Inverted Index Construction Complexity

Building the inverted index from a batch of N documents with average M terms each has time complexity O(N * M * log(N * M)) for the sort step that produces the final sorted posting list. At 64 MB MemTable with 512-byte events, N is approximately 131,072 documents. With an average of 15 terms per message, the total sort is over 1.96 million term-document pairs.
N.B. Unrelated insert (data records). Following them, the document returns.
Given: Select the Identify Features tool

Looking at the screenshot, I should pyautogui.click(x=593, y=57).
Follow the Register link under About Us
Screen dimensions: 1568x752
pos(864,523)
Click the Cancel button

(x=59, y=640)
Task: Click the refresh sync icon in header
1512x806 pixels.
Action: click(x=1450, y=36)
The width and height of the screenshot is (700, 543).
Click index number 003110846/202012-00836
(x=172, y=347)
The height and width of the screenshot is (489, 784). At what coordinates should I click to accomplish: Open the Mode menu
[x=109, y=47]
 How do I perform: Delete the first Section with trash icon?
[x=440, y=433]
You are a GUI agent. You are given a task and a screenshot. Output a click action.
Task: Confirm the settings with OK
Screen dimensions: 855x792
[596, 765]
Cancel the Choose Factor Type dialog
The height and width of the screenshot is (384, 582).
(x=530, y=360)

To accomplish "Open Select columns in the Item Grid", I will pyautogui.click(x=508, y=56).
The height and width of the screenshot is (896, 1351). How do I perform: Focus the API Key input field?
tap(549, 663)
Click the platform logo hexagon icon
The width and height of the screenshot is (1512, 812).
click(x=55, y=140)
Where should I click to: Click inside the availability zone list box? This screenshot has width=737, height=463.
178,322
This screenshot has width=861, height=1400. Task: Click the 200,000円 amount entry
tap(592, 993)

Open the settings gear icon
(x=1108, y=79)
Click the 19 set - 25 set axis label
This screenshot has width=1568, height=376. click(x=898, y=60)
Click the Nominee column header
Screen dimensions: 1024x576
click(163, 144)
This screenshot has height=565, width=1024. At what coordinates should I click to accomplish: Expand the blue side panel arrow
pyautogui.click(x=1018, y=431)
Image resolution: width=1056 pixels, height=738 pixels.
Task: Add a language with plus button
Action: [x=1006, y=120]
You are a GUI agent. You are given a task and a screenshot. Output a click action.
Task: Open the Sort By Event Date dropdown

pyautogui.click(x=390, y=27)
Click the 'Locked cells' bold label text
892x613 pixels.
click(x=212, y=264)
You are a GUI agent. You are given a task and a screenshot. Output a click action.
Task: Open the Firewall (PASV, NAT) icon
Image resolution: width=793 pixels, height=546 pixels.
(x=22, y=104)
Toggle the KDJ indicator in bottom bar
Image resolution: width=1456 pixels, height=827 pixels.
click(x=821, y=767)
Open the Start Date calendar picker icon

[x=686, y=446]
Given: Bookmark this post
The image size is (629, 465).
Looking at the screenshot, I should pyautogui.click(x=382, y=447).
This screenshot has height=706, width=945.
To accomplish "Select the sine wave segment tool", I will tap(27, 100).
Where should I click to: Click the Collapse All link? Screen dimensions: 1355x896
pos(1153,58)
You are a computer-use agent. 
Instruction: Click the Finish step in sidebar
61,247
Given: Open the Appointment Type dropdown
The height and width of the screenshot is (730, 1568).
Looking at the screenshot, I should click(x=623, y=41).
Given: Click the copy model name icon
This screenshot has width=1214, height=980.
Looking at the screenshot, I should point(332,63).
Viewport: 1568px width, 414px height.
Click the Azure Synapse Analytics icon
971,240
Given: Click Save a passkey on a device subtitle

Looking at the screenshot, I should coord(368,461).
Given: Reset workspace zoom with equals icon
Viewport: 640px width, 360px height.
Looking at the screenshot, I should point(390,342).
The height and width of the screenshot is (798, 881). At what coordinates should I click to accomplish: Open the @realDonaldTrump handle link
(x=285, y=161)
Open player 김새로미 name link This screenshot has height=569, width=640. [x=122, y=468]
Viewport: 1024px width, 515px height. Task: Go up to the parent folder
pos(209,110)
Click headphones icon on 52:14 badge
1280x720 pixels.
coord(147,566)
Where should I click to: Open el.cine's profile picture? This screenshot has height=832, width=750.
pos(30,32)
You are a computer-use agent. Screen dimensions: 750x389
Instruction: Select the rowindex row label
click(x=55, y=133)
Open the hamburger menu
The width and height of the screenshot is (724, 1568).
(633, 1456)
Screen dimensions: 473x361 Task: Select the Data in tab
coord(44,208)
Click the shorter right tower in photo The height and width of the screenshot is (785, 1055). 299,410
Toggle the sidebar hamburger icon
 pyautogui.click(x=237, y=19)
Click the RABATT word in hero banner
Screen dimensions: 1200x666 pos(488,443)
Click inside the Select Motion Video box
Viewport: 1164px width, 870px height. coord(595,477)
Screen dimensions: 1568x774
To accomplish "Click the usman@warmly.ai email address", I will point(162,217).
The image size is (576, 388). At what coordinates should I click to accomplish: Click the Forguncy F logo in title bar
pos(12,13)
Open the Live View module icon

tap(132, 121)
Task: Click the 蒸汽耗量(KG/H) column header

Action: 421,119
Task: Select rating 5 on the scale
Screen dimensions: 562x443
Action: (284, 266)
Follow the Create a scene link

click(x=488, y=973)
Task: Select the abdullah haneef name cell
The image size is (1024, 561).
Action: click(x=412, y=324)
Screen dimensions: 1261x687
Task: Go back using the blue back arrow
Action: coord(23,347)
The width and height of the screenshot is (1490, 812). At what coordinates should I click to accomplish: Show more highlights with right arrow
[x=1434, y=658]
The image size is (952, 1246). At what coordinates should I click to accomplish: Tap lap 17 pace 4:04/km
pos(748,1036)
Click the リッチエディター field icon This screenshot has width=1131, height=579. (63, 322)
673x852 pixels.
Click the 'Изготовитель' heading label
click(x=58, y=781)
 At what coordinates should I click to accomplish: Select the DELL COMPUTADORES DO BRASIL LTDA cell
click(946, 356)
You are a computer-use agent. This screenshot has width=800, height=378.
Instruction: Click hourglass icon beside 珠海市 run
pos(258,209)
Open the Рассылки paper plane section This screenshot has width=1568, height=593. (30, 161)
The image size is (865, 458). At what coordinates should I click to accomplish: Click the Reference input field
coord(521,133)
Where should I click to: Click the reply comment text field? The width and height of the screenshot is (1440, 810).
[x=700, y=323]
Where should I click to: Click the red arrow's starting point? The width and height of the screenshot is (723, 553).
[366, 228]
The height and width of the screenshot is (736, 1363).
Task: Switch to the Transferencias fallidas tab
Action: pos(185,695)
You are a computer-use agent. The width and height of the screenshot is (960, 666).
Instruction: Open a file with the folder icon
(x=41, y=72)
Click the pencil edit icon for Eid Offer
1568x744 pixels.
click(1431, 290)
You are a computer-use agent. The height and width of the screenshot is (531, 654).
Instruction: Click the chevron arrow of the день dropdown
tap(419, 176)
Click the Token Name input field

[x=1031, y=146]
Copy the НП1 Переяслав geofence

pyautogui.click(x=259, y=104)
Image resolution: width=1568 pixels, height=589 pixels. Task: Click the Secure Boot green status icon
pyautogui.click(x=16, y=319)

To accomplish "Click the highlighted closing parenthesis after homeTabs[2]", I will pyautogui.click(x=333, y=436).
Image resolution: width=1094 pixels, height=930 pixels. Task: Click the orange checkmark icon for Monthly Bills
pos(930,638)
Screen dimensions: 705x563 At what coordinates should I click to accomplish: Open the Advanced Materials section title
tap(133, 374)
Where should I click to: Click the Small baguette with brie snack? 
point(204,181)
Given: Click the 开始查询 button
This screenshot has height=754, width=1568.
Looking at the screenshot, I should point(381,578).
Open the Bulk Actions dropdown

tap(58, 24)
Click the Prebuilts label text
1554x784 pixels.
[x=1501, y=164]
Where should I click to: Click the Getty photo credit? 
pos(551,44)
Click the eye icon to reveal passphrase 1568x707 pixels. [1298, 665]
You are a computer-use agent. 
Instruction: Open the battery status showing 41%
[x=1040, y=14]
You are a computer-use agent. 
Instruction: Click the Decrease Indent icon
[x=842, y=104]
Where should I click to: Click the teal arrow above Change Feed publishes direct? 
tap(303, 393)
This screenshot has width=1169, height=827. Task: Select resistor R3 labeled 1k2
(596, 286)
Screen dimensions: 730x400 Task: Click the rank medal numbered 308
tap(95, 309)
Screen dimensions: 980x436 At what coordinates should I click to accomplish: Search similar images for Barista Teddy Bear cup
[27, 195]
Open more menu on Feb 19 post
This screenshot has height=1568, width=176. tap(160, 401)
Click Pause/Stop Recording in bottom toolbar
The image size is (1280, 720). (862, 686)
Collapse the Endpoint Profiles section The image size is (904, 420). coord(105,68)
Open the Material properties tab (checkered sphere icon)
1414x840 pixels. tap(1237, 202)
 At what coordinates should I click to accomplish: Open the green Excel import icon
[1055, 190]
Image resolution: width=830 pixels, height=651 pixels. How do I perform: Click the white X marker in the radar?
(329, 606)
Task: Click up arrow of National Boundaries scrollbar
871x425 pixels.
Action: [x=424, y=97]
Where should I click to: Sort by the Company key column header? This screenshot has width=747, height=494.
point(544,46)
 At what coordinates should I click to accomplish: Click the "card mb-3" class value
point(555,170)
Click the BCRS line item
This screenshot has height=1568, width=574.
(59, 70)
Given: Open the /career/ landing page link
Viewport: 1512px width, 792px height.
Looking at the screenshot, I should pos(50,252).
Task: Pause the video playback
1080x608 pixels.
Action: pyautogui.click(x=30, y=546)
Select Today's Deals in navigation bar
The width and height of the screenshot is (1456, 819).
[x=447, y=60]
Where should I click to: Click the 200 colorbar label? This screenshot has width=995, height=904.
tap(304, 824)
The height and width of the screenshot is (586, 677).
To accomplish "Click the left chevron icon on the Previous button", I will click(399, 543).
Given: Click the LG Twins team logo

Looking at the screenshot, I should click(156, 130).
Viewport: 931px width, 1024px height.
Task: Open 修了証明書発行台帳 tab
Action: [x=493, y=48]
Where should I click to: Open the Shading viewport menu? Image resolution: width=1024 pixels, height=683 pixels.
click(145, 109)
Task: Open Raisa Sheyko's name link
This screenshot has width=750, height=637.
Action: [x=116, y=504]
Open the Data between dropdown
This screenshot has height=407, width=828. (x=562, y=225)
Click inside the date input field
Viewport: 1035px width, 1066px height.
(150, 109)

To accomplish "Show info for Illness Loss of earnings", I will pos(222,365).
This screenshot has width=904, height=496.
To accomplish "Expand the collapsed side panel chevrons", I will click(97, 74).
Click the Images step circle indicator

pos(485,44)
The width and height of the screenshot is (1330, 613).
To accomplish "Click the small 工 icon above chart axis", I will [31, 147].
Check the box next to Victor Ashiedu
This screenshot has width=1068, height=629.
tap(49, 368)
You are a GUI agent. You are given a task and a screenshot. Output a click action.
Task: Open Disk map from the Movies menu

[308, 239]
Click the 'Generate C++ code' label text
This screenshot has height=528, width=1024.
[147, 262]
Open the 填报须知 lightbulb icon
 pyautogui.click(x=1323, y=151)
In practice, the sort completes in under 500ms on a single core using a radix sort on the term strings.

TTL Sweep Algorithm

The TTL sweep runs nightly with a soft-delete window to avoid deleting files that are still being scanned by in-flight queries.

# TTL tier-aware sweep with reference counting to avoid deleting active files
import threading
from dataclasses import dataclass, field
from datetime import datetime, timedelta, timezone
from typing import Optional

@dataclass
class FileRef:
    file_id: str
    s3_key: str
    created_at: datetime
    tier: str
    deleted_at: Optional[datetime] = None
    ref_count: int = field(default=0, repr=False)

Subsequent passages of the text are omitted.